上野由岐子が金属バットをへし折る「また折れちゃった」…06年世界選手権にも

スポーツ報知
上野由岐子(ロイター)

◆東京五輪 ソフトボール1次リーグ 日本―カナダ(25日・横浜スタジアム)

 1次リーグ第4戦が行われ、先発登板した上野由岐子(ビックカメラ高崎)が2回に金属バットをへし折る剛腕ぶりを発揮した。2回1死一塁で相手6番・ポリドリをインコースへのシュート系の球で詰まらせると、球はバットの根元に当たり、バットは真っ二つに引き裂かれた。ポリドリは驚いて思わずしゃがみこみそうになった。詰まった打球は投手に向かって飛んでいき、上野は落ち着いてノーバウンドで捕球し、一塁に送球。結局ダブルプレーでしのいだ。

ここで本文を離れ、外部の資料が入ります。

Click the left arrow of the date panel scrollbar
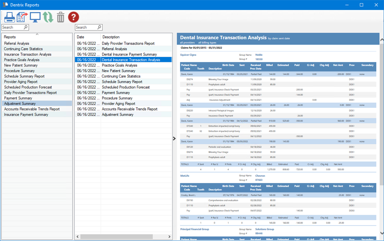This screenshot has height=241, width=384. pos(78,236)
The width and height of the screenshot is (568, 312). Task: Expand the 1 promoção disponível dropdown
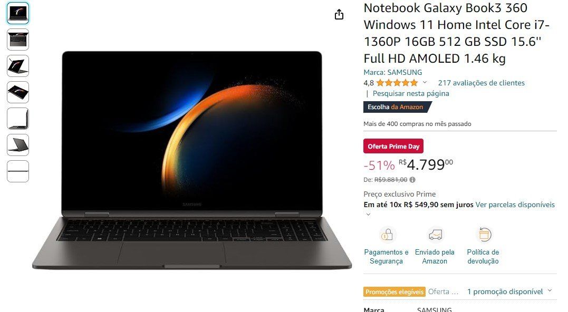510,291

 上野は日本中が仰天したプレーを振り返り「また折れちゃったという感じです」と少し頰笑むと「どっちかと言うと、どうしても詰まらせたい気持ちが強かったので、重い回転のあるボールを意識して投げた結果がああいう形になった。ちょうどランナーを背負っている場面だったので本当にラッキーというか…」と詳しく説明。2006年世界選手権1次リーグの中国戦でも経験したことがあり「前回初めてバットが折れた時も打球がピッチャーに向かってきたので、今回は想定内。反応もできたし、冷静に対処できて良かったなと思います」とキッパリと話した。

 試合は日本が1―0でサヨナラ勝ち。開幕4連勝を飾って米国とともに決勝進出を決めた。大一番で先発を任されたエース・上野が6回を4安打無失点と好投を披露。無死二塁から始まる延長8回タイブレークの1死満塁にはこの日7番に入った主将の山田恵里(デンソー)が中前にサヨナラ打。投打のベテランが勝利に貢献した。